Taking a day trip to the wineries of Stellenbosch or Franschhoek is a quintessential Cape Town travel experience, but if you’re partial to craft gin, you can now tap into the city’s booming boutique scene without even leaving town, thanks to the launch of a new gin route.
“As a proud inner city hotel, we wanted to celebrate the talent of the local distillers in our area, rather than just directing guests out to the winelands,” says Efi Ella, general manager of the Pepperclub Hotel & Spa, which launched the Cape Town Gin Route website on World Gin Day in June. The route – which maps five gin distilleries within 6km – generated so much interest, says Ella, the downtown hotel went on to launch a tour in July, which includes a tasting experience at all five distilleries as well as the opportunity to craft your own gin.
If seven or so hours of gin tasting seems a bit much, four of the five distilleries are open for tastings at least one day a week – advance reservations are recommended – while the New Harbour Distillery in the hip Woodstock district, runs make your own gin classes. Tour operator Kiff Kombi also offers a Saturday afternoon “Gin Jol” tour, which takes in three distilleries before heading to the city centre’s popular “secret” Gin Bar – tucked behind a gourmet chocolate shop – for a craft gin cocktail.
“I wasn’t much of a gin drinker before moving to Cape Town from Australia several years ago,” says Drew Campbell, director of Kiff Kombi. “But after ending up at The Gin Bar with friends one night, and discovering the incredible flavours of our local gins, I was inspired to create a tour to showcase Cape Town’s amazing gin scene, which goes beyond the distillery door.”
Thought to have been introduced to South Africa by Dutch colonisers – in the form of Jenever, the crude liquor from which the drink evolved – gin didn’t take off until a few years ago, when the number of South African gins rocketed from just two to more than 140. Some distillers attribute the craze to the craft beer industry, which has helped change the mindset of what South Africans are willing to spend on.
In 2015, Hope on Hopkins – in Cape Town’s increasingly trendy Salt River district – became the city’s first premises to receive a distilling license. More than half a dozen micro distilleries have opened since, with many looking to fynbos, a shrubland found in coastal plains and mountains of the southern and southwestern Cape, to flavour small-batch offerings.

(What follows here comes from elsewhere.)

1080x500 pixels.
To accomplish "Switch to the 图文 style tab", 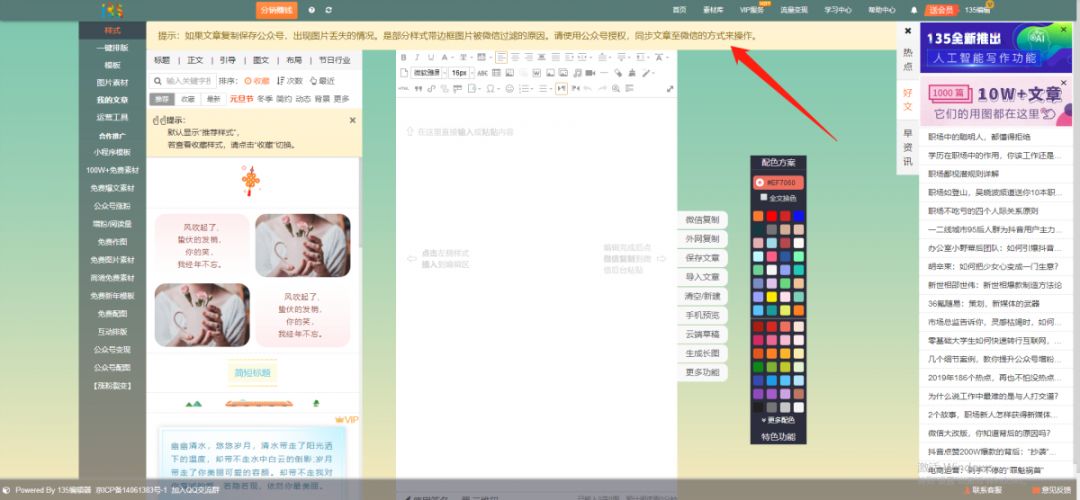I will tap(261, 60).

Just a few blocks from the Pepperclub, I discover the Cape Town Gin & Spirits Company’s Rooibos Red packs a wonderfully earthy punch, though I’m particularly partial to their Pink Lady, a Turkish delight flavoured concoction named for Cape Town’s salmon pink Mount Nelson Hotel, a favourite of Winston Churchill. Around the corner from Hope on Hopkins, Woodstock Gin Company’s flagship Inception gin is infused with buchu – South Africa’s “miracle herb”. If you opt for the snacks pairing – included on the Pepperclub and Kiff Kombi tours – you’ll find it goes down a treat with a good cheddar, while its beer based gin is best enjoyed with biltong.
Then there’s Andre Pienaar, the 30-year-old master distiller of Pienaar & Son, whose motto is “starting traditions, not following them”.

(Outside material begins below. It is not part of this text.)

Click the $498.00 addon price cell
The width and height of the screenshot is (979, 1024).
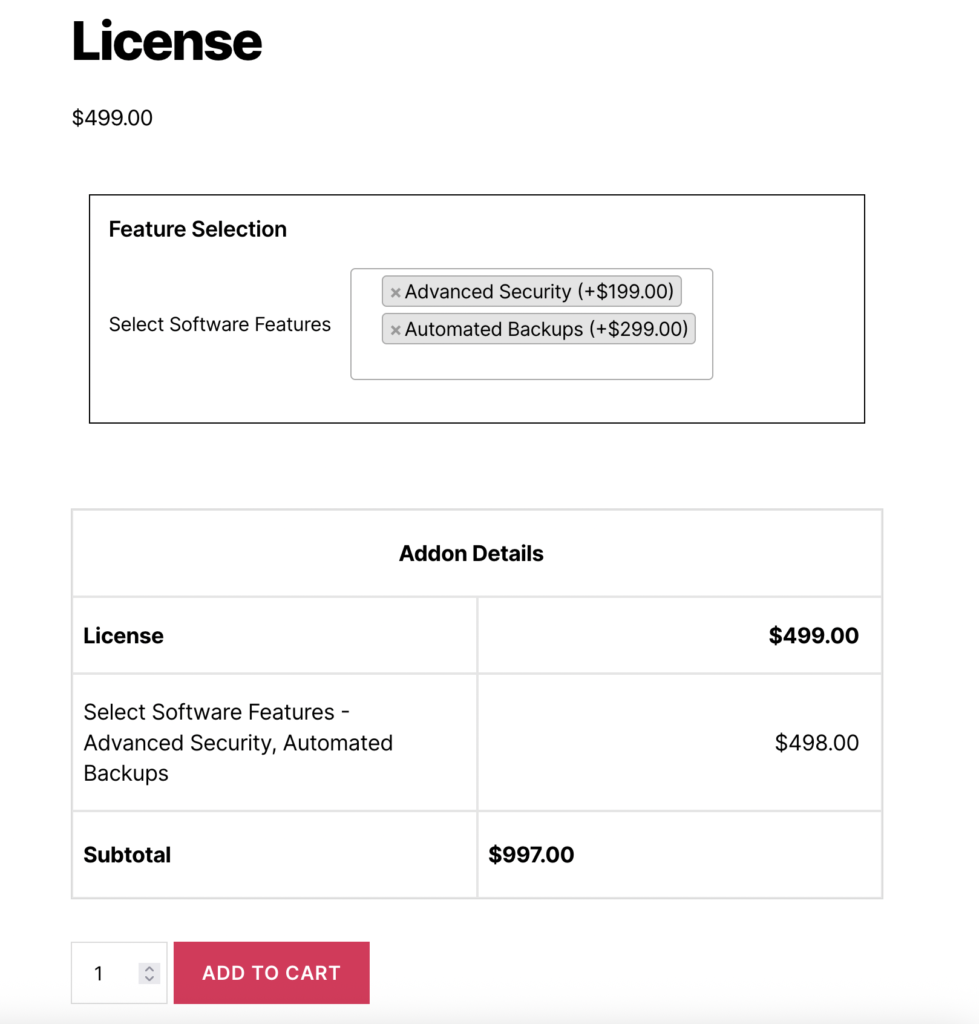[816, 742]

Pienaar eschews fynbos in favour of “cutting edge, nerdy engineering principles” to craft his smooth, flavour-packed gins. His father Schalk, an engineer with 40 years of distilling technology experience, designed the gleaming still apparatus that commands the back wall of the distillery’s airy converted warehouse. And I must admit, the label’s spicy Orient gin, which pays homage to the Eastern spice trade that has influenced Cape Town culture, is my hands down favourite local offering. With new distilleries popping up every few months however, you have to wonder if the industry is sustainable.
“A few years ago I would have said there is room for us all, but we’ll see,” says Pienaar. Though with a standard cocktail at the Gin Bar an absolute steal at 60 rand (£3) and a bottle of local craft gin retailing for around £20, it’s anyone’s guess why this bargain gin paradise remains relatively unknown outside South Africa. Not for long, I suspect.
British Airways flies to Cape Town from £573 return.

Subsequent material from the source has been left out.